The second day at Kristineberg has mainly been devoted to the genomic basis of speciation and the genetics of postzygotic isolation. Interesting talks by Michael Nachman, Hopi Hoekstra, Axel Meyer and Dave Presgraves. In general, though, it has been a bit too much about postzygotic isolation, though, to my taste. This, however, reflects that it is a meeting that was organized by Hans Ellegren, whose main interests are in these genomic aspects of speciation and evolution.

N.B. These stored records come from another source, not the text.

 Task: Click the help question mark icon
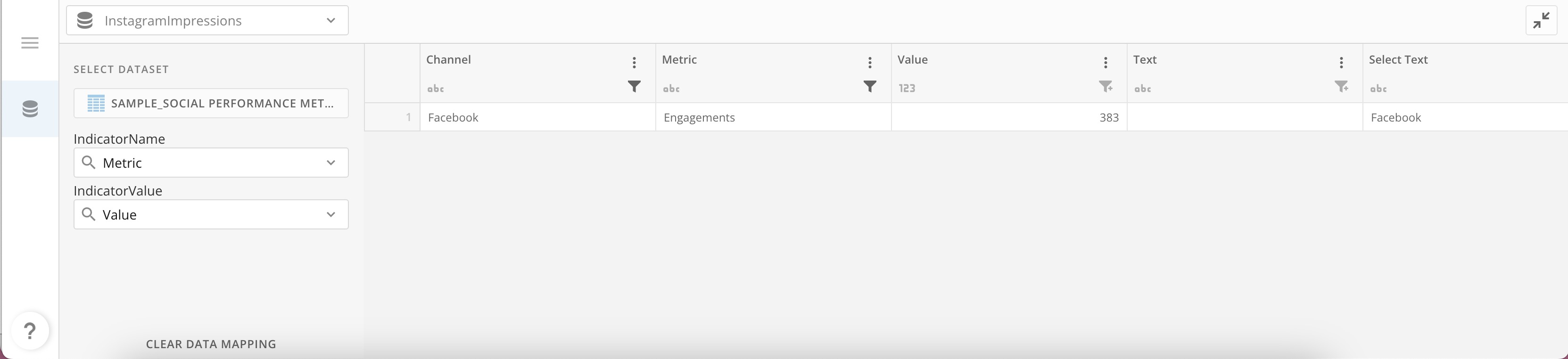pos(29,331)
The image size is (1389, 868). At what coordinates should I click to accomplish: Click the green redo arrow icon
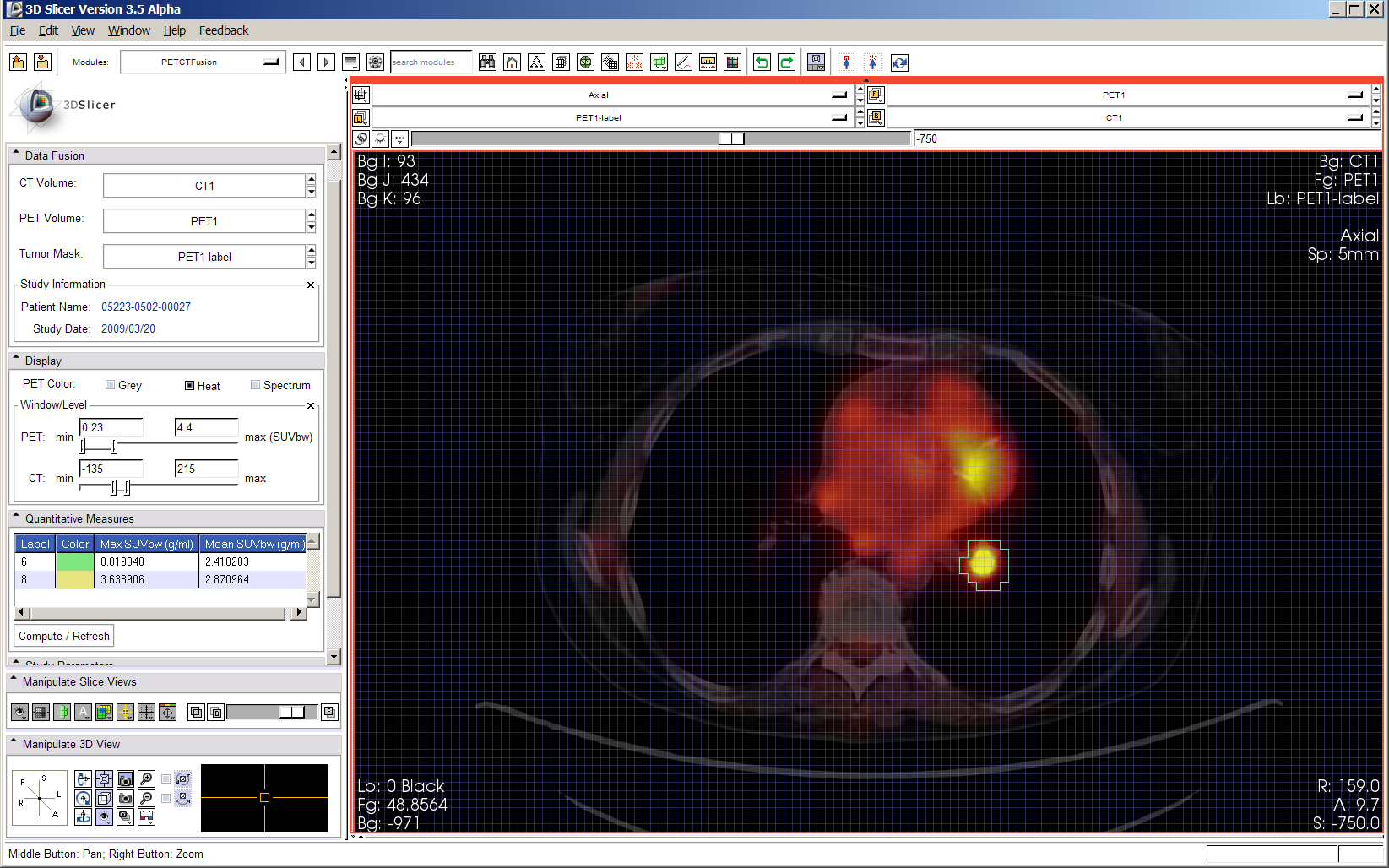coord(786,62)

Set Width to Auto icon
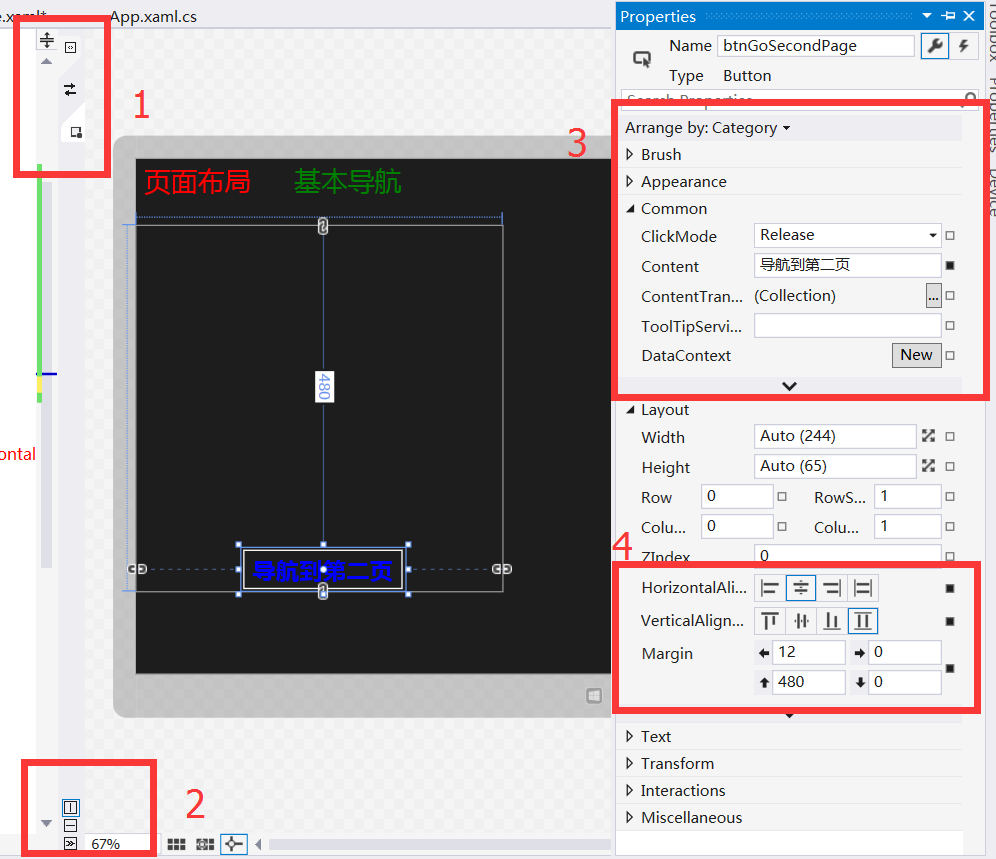(928, 436)
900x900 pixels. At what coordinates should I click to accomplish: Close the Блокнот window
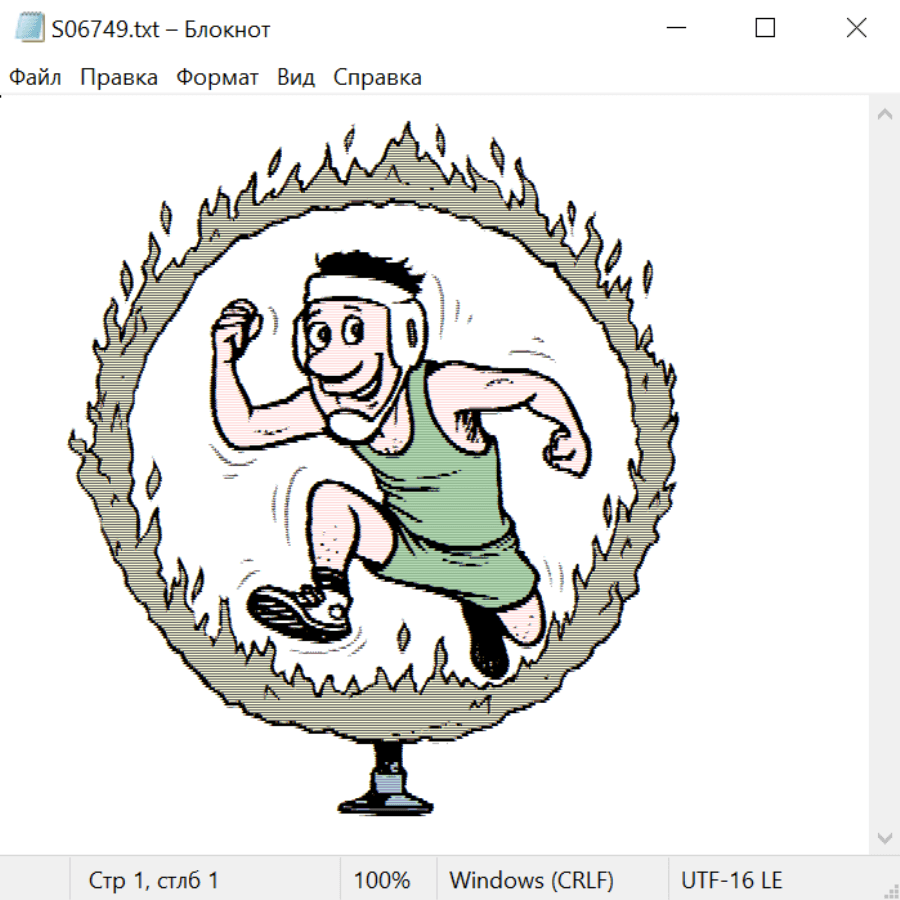pyautogui.click(x=856, y=29)
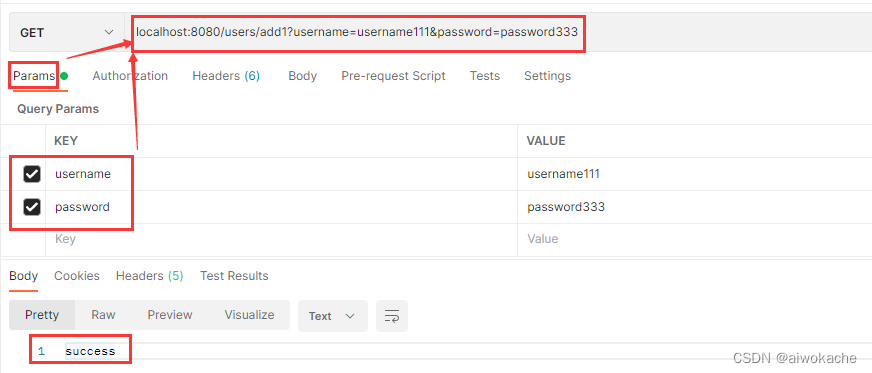Expand the Text format dropdown

[333, 316]
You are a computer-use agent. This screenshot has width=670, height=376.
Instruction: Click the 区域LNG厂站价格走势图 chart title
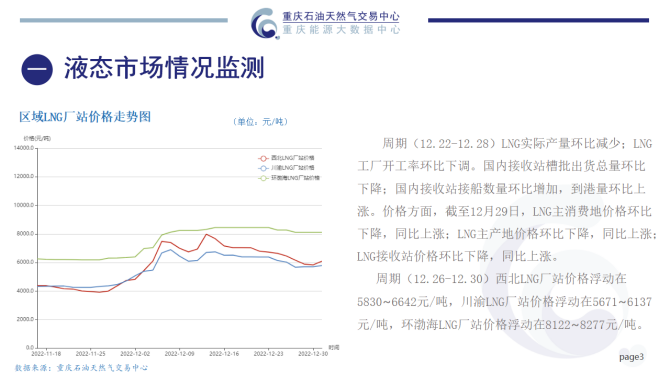85,117
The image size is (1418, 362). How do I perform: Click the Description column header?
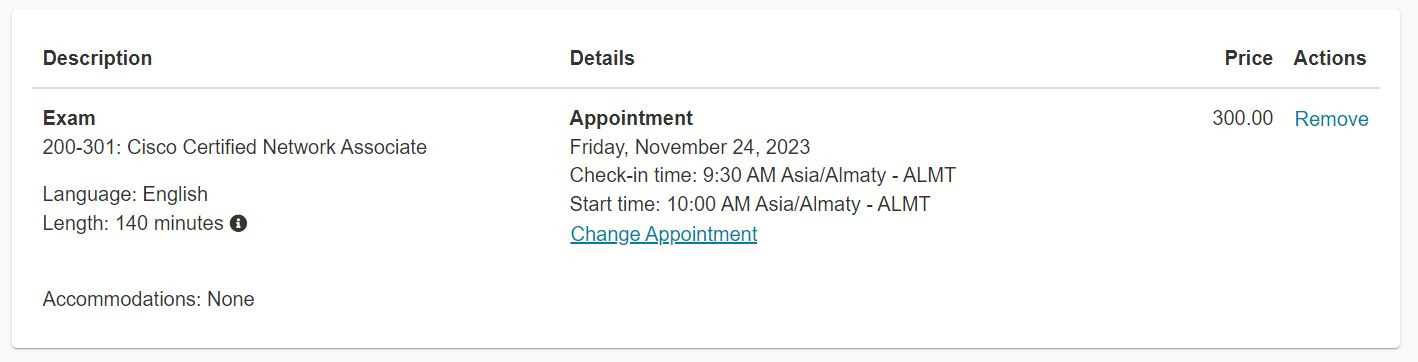tap(98, 58)
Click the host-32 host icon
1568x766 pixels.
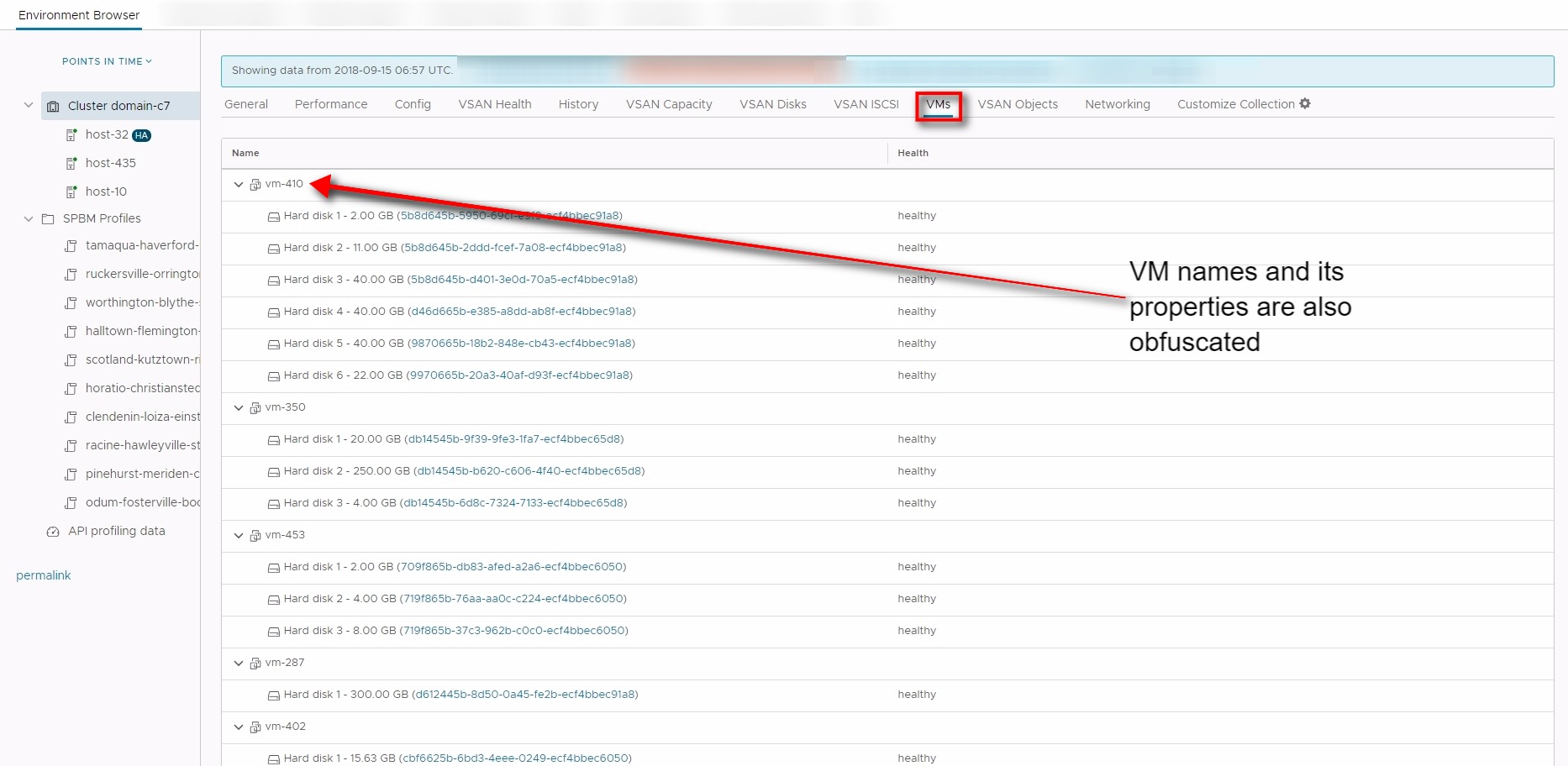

Again, my general feeling from yesterday remains: the field of speciation have reached the phase of "normal science", where there are not that many exciting discoveries or new concepts, but rather a lot of "problem solving" and filling in of the gaps. This might not necessarily be a bad thing: when fields are too hot and fast moving, the best science is not necessarily made because people tend to jump on bandwagons and reflect very little once they are on those bandwagons.
I had an interesting lunch discussion with Trevor Price today about the role of learning in evolution, particularly the role of learned mate preferences. This was quite refreshing, since Trevor thinks learning is extremely important and underestimated in the speciation process (as I also believe). When I first brought up the issue of learned mate preferences in on of our lab-meetings about 1 1/2 years ago, I saw mainly a lot of blank faces in the room, but I am more convinced than ever that this is one of the most exciting areas of speciation research in the future (and our coming postdoc Machteld Verzijden would probably agree, I suspect). It is also a natural area where field ecologists and behavioural ecologists could make important contributions and add to a more balanced picture of the speciation process than we would have had if we only relied on genomics data from Drosophila-research.
Another general reflection of this meeting is how large resources many research groups in the US have, compared to us in Sweden. This is particularly evident when it comes to genomic studies, such as large-scale DNA-sequencing efforts, transcriptomics, "454" and microarrays. All these techniques cost a lot of money, more money than we can ever dream of getting in Sweden with the current research financing system. So how then to seriously compete with these groups?
Perhaps the correct answer is not to try to compete at all, but rather try to specialize in areas where these groups are weaker, and not be too frustrated that we do not have access to similar large-scale genomic resources. Our main strength in Lund is our ecological and experimental tradition, not primarily our skills in genomics. This is also where we have to profile and advertise ourselves in the future, as this is an area that separates from other departments. In that sense, we have to push or Linnaeus-programme CAnMOVE in the future and emphasize the strong Lund research tradition of animal movement, dispersal and migration (and the consequences thereof).
Hans Ellegren, the organizer of this meeting, actually suggested that we in Lund should organize a similar meeting about animal movement in the future, and this seems like an excellent idéa. If there is something I think has been missing at this meeting, it is the field experiments and studies on animals in their natural environments, including mate preferences in the wild and dispersal behaviours.